Hot Debrief tool
Project Type
Conceptual project
Conceptual project
My Responsibilities
Research, UX Design, UI Design
Research, UX Design, UI Design
The Problem
What’s broken in the real world
In high-stakes operations, teams often debrief too late, when emotions cool and details fade. Critical insights slip away, and learning opportunities are missed.
There’s a clear need for a tool that supports quick, structured reflection — right when it matters most.
The Goal & Vision
What we set out to create
The Hot Debrief Tool was built to guide teams through structured debriefs immediately after operational events, when individuals are still emotionally charged and cognitively unfocused.
The goal: create a focused and minimal environment that enables effective hot debriefing, even in moments when attention is low and mental overload is high.

User Understanding
Who is this really for
Effective hot debriefing depends not only on timing but on understanding who is being asked to reflect.
To design the right experience, I focused on the two key roles involved — each facing a different kind of difficulty in the moments after action.

Task Flow
How users get things done
The tool is built around structured flow, designed to support clarity in the immediate aftermath of an event.

Features
Interface with Thinking Behind It
UI powered by UX logic
The interface was shaped by one guiding principle: meet users where they are, not where we expect them to be. Each element was designed to reduce cognitive load, support emotional distance, and guide users through reflection successfully.
Two Entry Points – Two Mindsets
The Situation: After intense events, users come in with different mental states. Some need to reconstruct what happened, others are ready to speak.
Design Approach: The tool offers two distinct flows:
Timeline-first for memory mapping
Prompt-first for direct reflection

Minimal Prompts, Maximum Precision
The Situation: Users are emotionally reactive and cognitively overloaded. Open-ended questions can overwhelm.
Design Approach: Each step asks a single, tightly scoped question. Prompts are clear, closed, and built to elicit operational insights.
Responses are formatted in bullet points, making it easy to focus on key takeaways with minimal effort.

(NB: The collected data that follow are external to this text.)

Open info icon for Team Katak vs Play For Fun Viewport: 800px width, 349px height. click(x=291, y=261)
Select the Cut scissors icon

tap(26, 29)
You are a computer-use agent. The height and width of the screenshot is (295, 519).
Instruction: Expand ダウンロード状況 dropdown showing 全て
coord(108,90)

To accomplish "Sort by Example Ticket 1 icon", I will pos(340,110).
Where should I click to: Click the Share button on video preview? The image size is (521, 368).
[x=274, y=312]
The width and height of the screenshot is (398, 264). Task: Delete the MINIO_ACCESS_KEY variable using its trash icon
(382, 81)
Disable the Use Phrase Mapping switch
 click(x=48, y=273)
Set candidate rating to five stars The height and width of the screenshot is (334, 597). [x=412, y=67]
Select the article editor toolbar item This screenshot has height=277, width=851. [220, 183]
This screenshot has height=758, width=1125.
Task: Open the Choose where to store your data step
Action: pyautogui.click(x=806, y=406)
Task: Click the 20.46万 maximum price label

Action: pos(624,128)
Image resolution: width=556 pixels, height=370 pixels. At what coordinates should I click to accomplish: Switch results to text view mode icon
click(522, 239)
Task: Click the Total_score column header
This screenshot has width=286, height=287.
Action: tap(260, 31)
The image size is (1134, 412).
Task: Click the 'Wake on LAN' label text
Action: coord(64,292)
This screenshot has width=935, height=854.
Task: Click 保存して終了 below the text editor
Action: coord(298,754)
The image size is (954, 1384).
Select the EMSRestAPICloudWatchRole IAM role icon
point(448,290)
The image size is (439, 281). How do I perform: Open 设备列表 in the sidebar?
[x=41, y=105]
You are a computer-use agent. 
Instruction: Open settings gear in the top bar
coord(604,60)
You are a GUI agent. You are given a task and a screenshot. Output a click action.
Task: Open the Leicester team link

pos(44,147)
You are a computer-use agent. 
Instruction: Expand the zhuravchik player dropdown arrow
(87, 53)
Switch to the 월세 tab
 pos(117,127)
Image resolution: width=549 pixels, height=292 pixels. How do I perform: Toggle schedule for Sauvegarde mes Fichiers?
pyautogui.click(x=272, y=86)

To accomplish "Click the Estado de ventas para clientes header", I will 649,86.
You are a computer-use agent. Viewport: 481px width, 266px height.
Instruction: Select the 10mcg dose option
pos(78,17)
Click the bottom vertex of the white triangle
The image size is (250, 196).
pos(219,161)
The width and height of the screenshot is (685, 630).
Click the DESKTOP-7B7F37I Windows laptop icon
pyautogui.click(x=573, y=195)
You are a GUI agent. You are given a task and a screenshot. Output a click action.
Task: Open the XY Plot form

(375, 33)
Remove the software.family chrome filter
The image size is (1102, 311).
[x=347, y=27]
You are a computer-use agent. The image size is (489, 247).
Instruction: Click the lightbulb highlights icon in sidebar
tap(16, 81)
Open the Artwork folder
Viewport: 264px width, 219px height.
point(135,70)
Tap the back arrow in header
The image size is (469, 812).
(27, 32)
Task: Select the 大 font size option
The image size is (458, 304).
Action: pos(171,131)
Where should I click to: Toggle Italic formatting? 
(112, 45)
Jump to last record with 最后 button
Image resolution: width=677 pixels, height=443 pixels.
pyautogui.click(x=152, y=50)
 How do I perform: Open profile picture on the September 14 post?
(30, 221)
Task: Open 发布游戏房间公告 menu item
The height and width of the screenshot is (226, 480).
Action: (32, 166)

Flexible Summary – Actionable Output
The Situation: After input is collected, users need clarity and control over what happens next.
Design Approach: A structured summary is auto-generated. Users can edit, add tags, and choose to either save the reflection privately or forward it to a team lead.
This supports both private processing and operational use, empowering the user to decide what stays personal and what becomes part of team learning.

Design Thinking & Product Vision
Crafting a tool around mental states
This project challenged me to design not around tasks, but around mental readiness.
The users weren’t just operating under pressure. They were processing reality as it unfolded or even before they could.
As a designer, I focused on creating a mental environment, not just a digital space.
That meant stripping away aesthetic noise, reducing interactions to micro-decisions, and building logic that flexes with emotional availability.
Each UX choice from flow options to question phrasing was a response to a user state, not just a role.
Instead of designing one system for one user type, I built a lightweight adaptive structure that responds to different coping modes.